#### [Prompt]
What you give back should be only the lines from the one holding "Given: Click the italic formatting icon" through the final line of the records, each reproduced exactly.

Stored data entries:
=== Begin Enclosure ===
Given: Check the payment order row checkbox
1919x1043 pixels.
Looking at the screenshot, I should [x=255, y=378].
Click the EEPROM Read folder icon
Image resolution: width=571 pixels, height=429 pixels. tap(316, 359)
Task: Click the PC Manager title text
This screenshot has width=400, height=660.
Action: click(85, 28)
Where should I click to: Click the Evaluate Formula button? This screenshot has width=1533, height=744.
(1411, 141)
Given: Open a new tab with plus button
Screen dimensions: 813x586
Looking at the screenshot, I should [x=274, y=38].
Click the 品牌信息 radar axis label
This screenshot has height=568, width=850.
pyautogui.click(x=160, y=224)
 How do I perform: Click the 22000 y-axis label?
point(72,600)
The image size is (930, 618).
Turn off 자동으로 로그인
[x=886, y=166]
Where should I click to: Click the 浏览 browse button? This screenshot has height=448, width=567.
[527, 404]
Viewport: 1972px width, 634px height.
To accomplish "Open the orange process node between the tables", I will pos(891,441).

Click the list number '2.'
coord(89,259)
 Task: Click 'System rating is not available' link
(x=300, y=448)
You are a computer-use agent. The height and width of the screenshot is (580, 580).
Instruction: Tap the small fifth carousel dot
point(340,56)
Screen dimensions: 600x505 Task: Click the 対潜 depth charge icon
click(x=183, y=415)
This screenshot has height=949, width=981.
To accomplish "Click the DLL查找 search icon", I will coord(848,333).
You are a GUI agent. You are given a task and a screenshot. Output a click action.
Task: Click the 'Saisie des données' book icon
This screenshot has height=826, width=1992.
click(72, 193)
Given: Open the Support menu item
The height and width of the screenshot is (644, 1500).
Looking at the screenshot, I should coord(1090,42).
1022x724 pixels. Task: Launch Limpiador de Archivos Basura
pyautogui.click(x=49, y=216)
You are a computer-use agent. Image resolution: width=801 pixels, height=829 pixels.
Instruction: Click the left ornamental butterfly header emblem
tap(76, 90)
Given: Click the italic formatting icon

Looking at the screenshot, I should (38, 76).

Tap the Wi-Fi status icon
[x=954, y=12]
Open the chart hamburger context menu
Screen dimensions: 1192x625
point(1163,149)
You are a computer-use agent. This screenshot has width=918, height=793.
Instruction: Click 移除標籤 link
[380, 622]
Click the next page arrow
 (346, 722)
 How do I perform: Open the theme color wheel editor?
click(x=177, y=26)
=== End Enclosure ===
#### [Reply]
Given: Click the italic formatting icon

Looking at the screenshot, I should (38, 76).

Tap the Wi-Fi status icon
[x=954, y=12]
Open the chart hamburger context menu
Screen dimensions: 1192x625
point(1163,149)
You are a computer-use agent. This screenshot has width=918, height=793.
Instruction: Click 移除標籤 link
[380, 622]
Click the next page arrow
 (346, 722)
 How do I perform: Open the theme color wheel editor?
click(x=177, y=26)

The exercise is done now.